### Deine Aufgabe
Welche Programme benutzen die Freunde laut pflo im Forumsauszug wahrscheinlich? Erkläre, wie der Beitrag von pflo diese Vermutung begründet.

### Extrahierter Text
···
Also hmm ich hab gemerkt, dass wenn ich meine Info verkleiner mehr in die aAway-Messages reinschreiben kann.

Kann das vielleicht auch noch jemand ausprobieren und dann posten ob er das selbe Ergebniss hatte wie ich?

Wär gut


----------



## pflo (28. Dezember 2005)

Hallo,
Deine Freunde benutzen warscheinlich Miranda oder Trillian, da ist der Limit glaube ich auf 3000 Zeichen oder so gesetzt.


----------



## Kratzi (4. Januar 2006)

nein benutzen au icq..boof das is interresant wäre cool wenn as jemand ausprobieren könnte


----------



## Black-Scorpion (20. August 2006)

Also leude das is ziemlich einfach mit dem langen away

Bei ICQ Pro Sieben / ICQ 5.0 müsst ihr einfach euer away in ein Textdokument schreiben
und dann alles makieren und dann kopieren (also rechte Maustaste und dann kopieren nicht STRG und C) und dann da wo ihr euer ICQ away reinschreibt einfach rechte maustaste und dann einfügen (nicht STRG und V) 

Bei ICQ 5.1 ist es fast das selbe nur da müsst ihr euer away wieder in irgendwas reinschreiben (ich schreib es immer in irgendein ICQ fenster ^^) und dann müsst ihr es makieren und dann da wo ihr das icq away reinschreibt rein schieben..also makieren und dann ins ICQ awayfenster reinschieben...

mfg


----------



## Kratzi (31. August 2006)

hm aber das away fenster verschwindet immer wenn man etwas anderes öffnet.


----------



## stain (16. September 2006)

Also, das ist einfach ganz einfach...
···
### Angezeigte Daten

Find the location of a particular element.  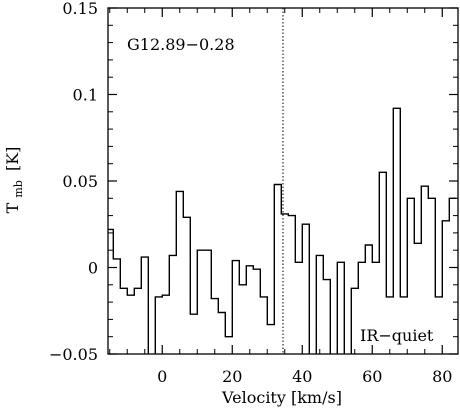

y-axis-label-subscript: mb is located at coordinates (18, 188).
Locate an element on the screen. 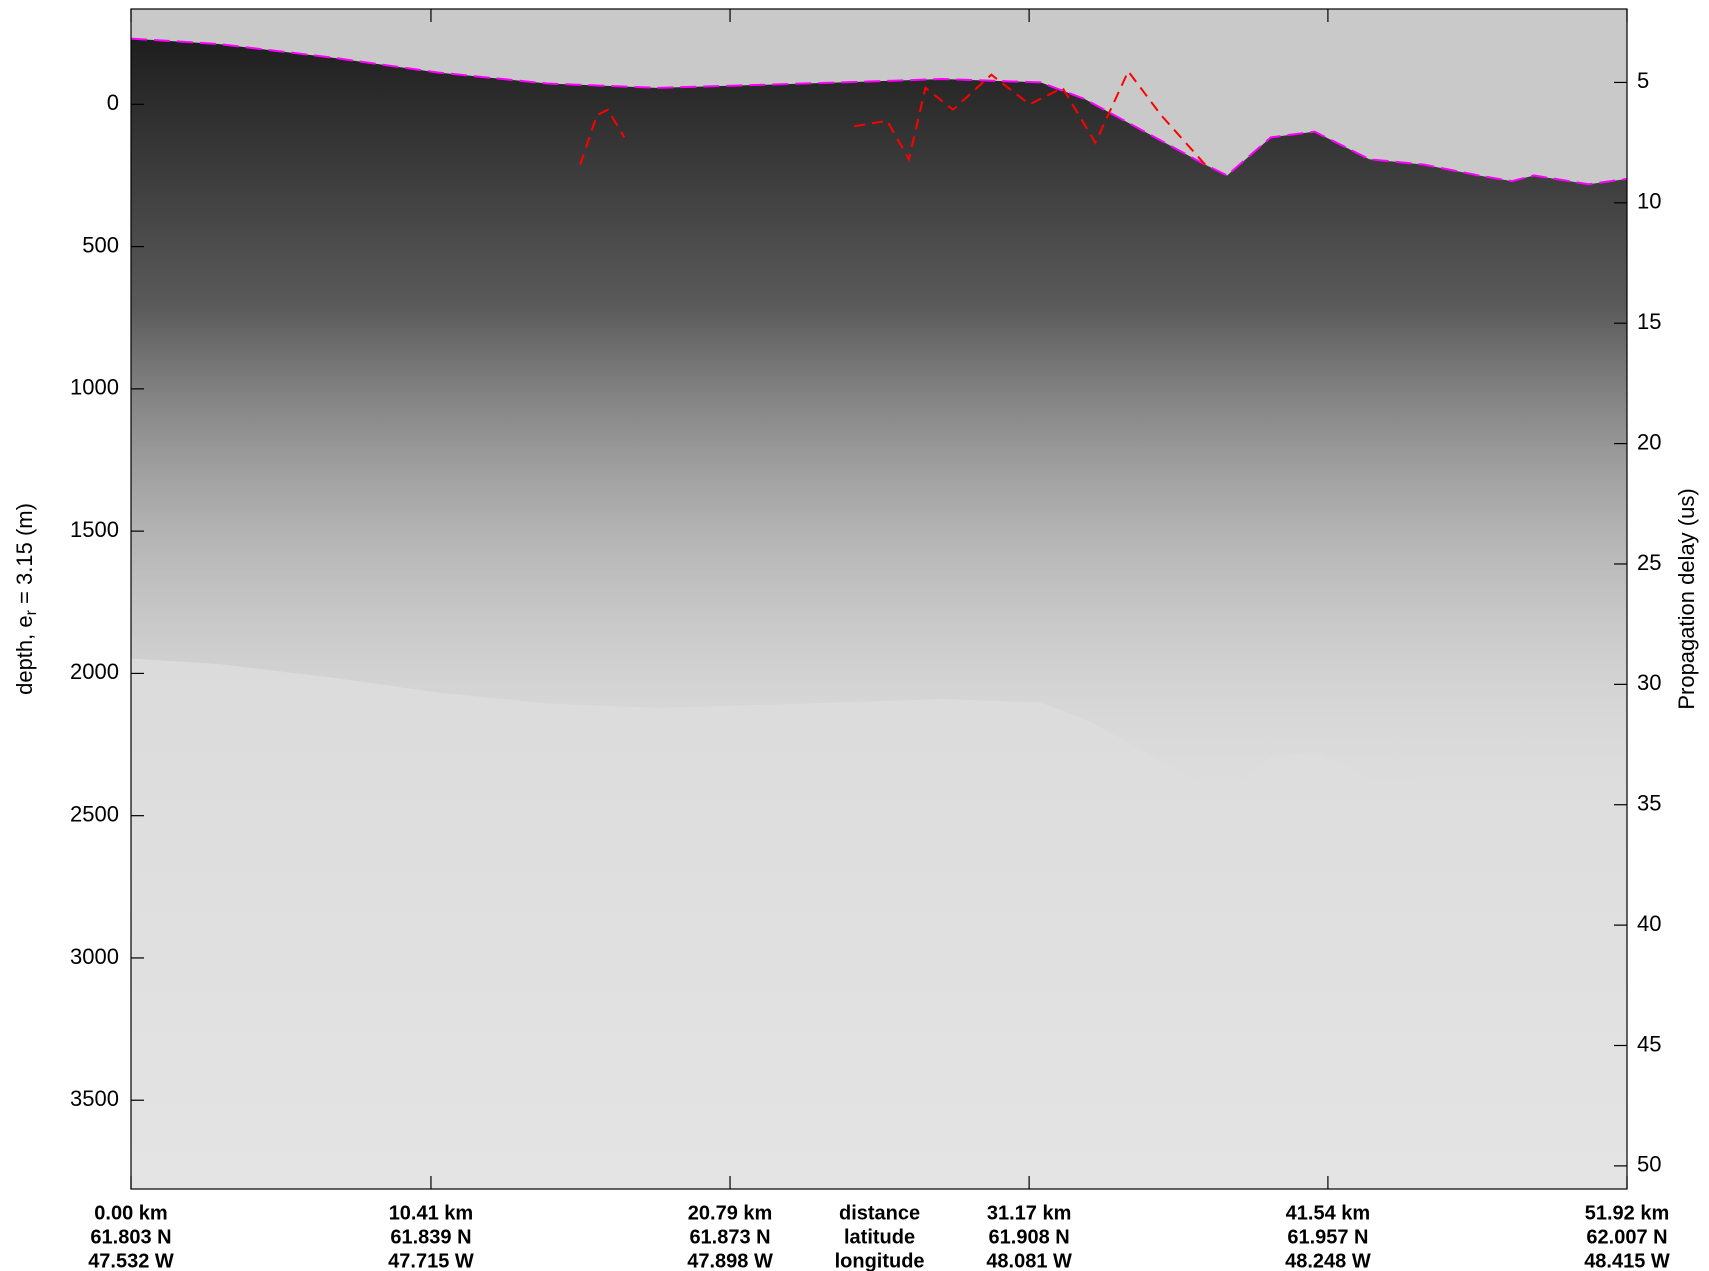  x-tick-label: 41.54 km is located at coordinates (1328, 1213).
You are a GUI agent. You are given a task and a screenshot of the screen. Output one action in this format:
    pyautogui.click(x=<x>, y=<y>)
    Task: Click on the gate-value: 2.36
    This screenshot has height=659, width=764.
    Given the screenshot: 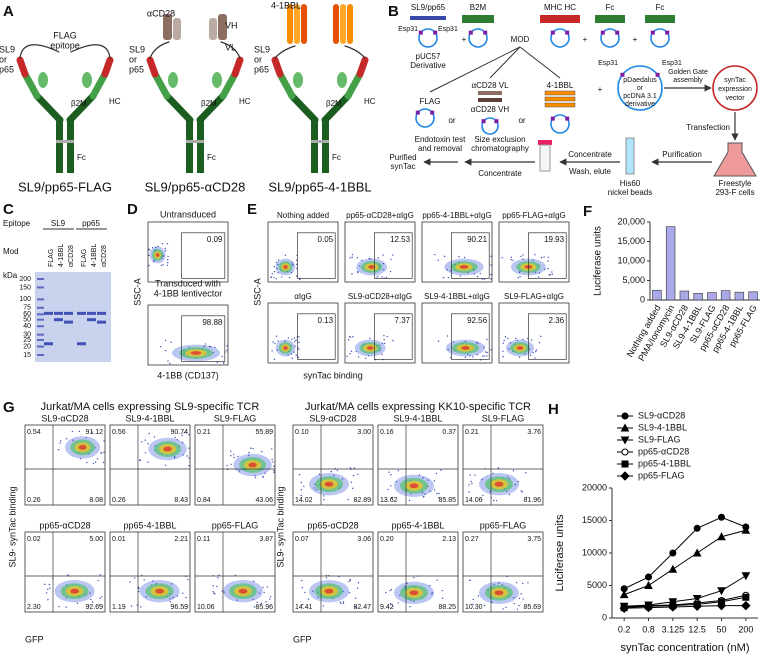 What is the action you would take?
    pyautogui.click(x=557, y=320)
    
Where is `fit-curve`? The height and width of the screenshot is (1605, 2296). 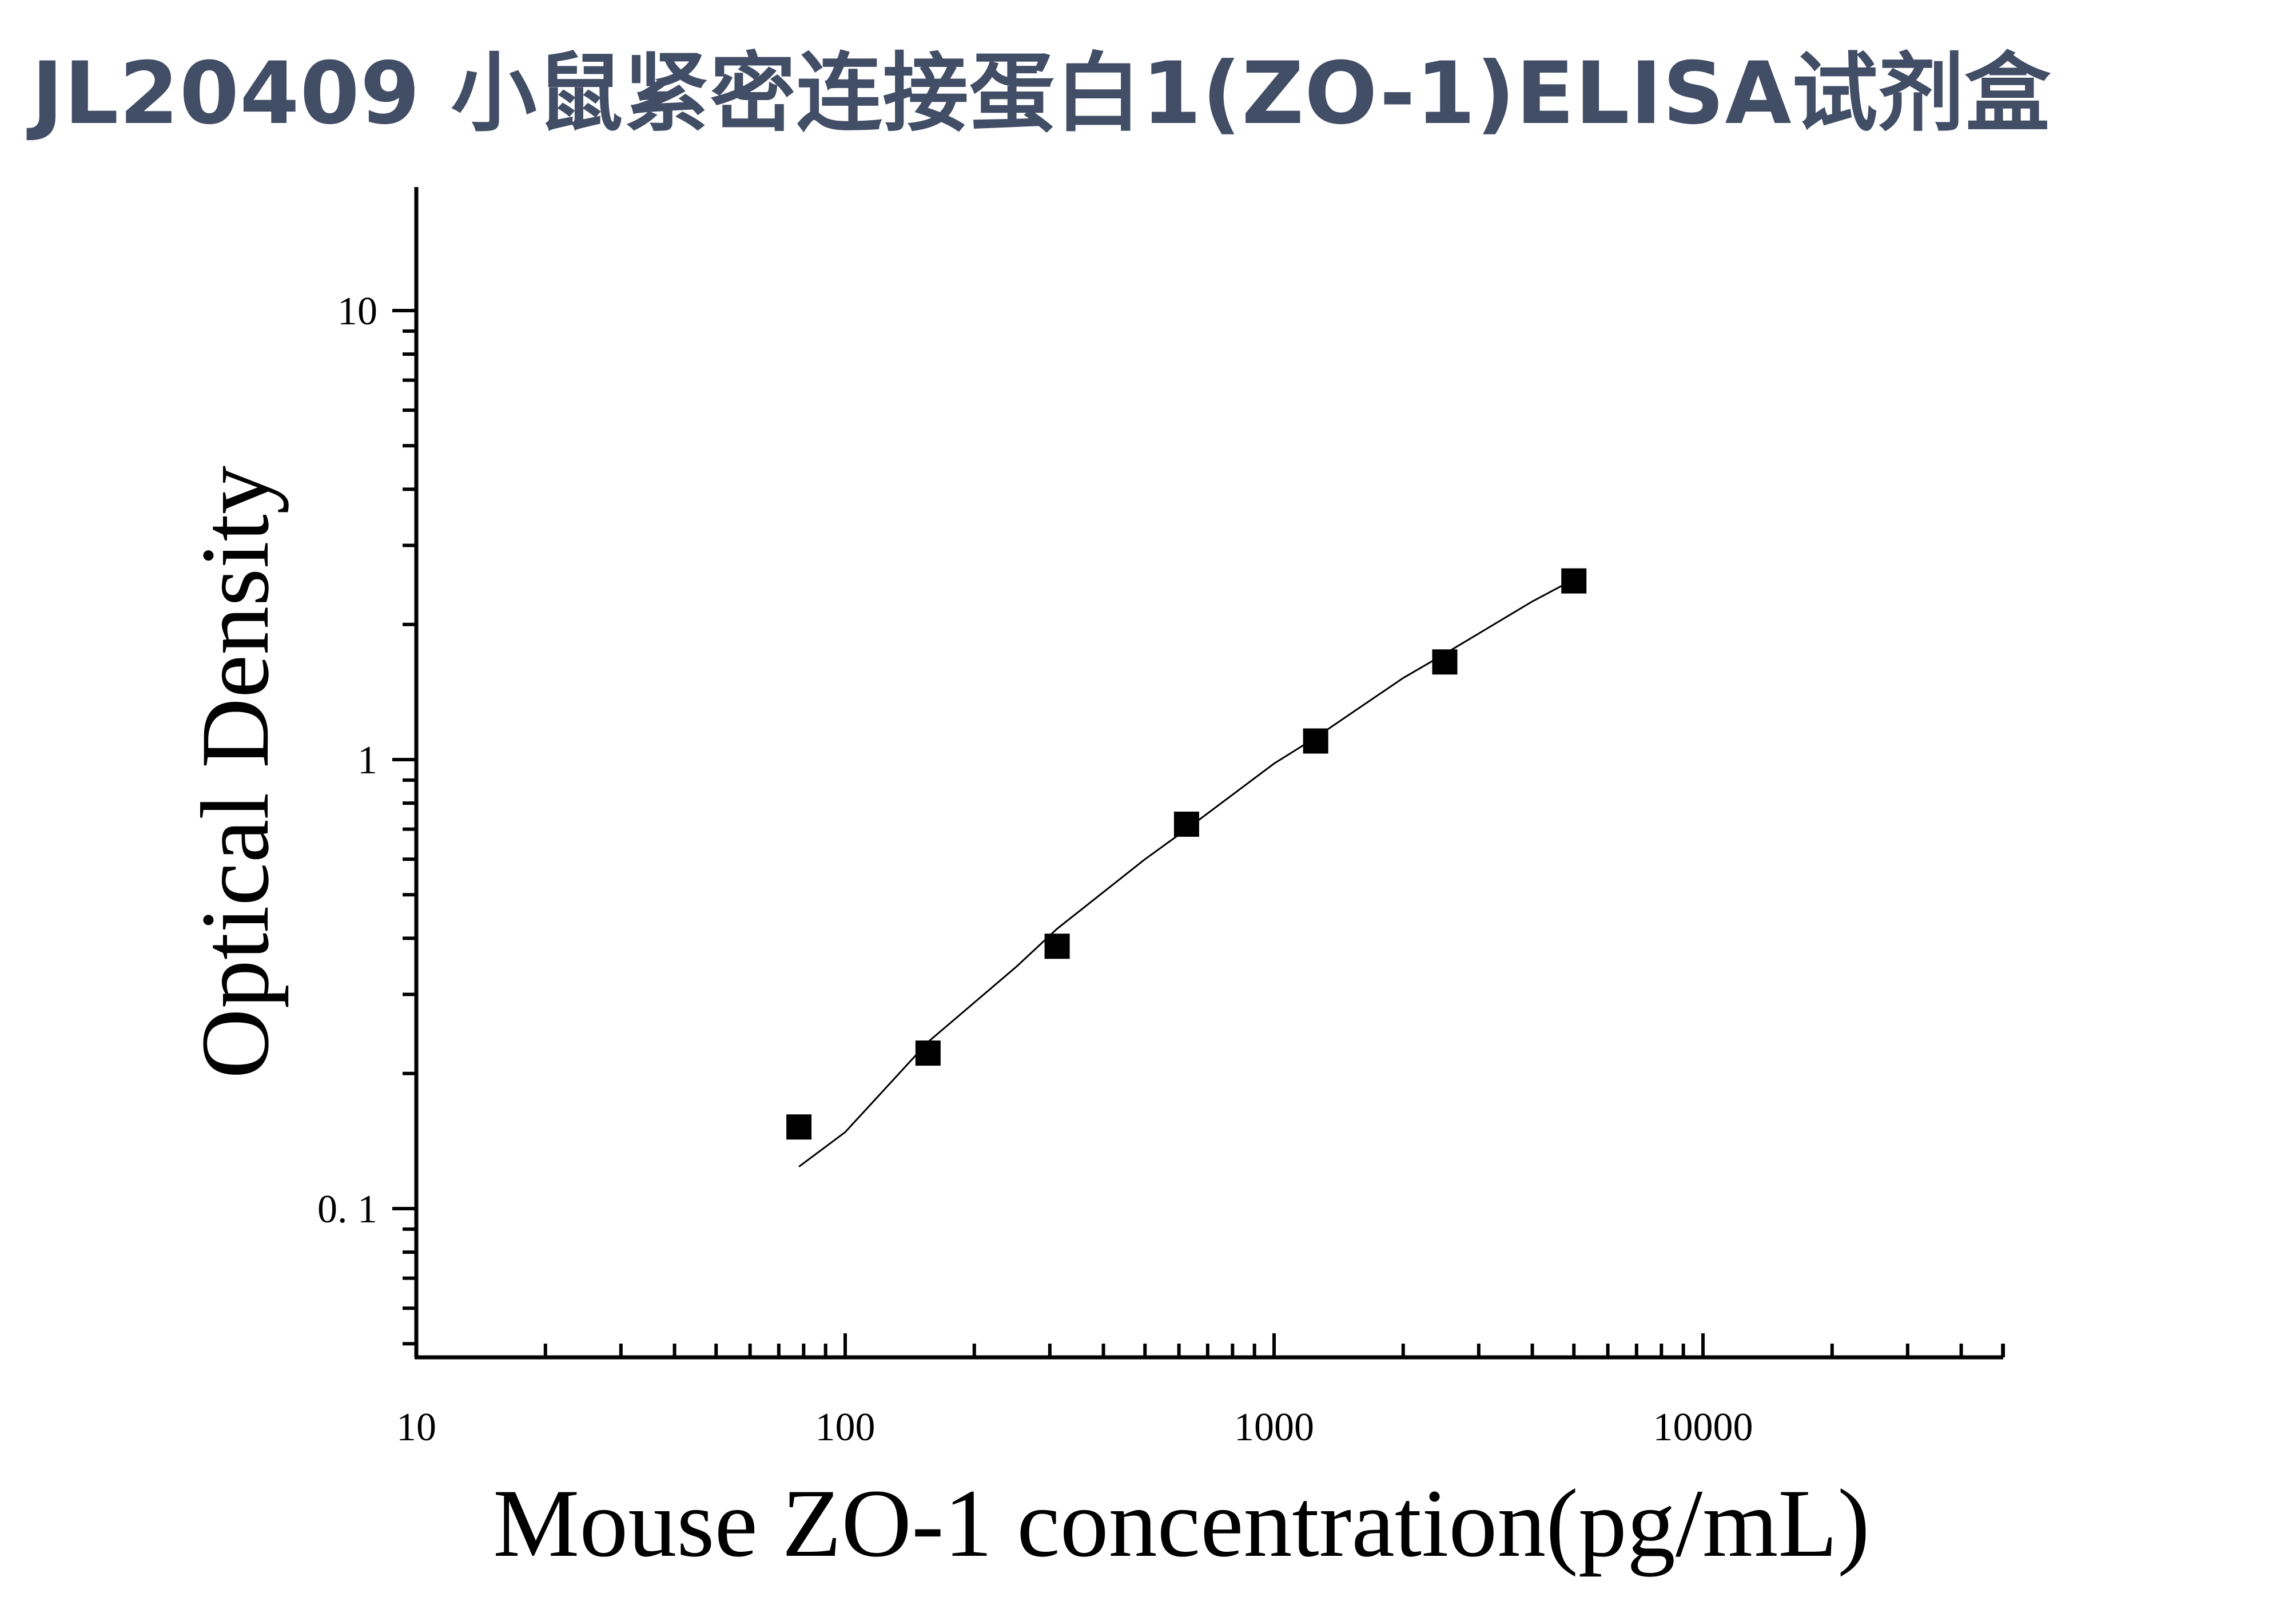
···
### Antwort zur Aufgabe
Laut pflo benutzen die Freunde wahrscheinlich Miranda oder Trillian. Als Grund nennt der Beitrag, dass dort das Limit vermutlich auf etwa 3000 Zeichen gesetzt ist.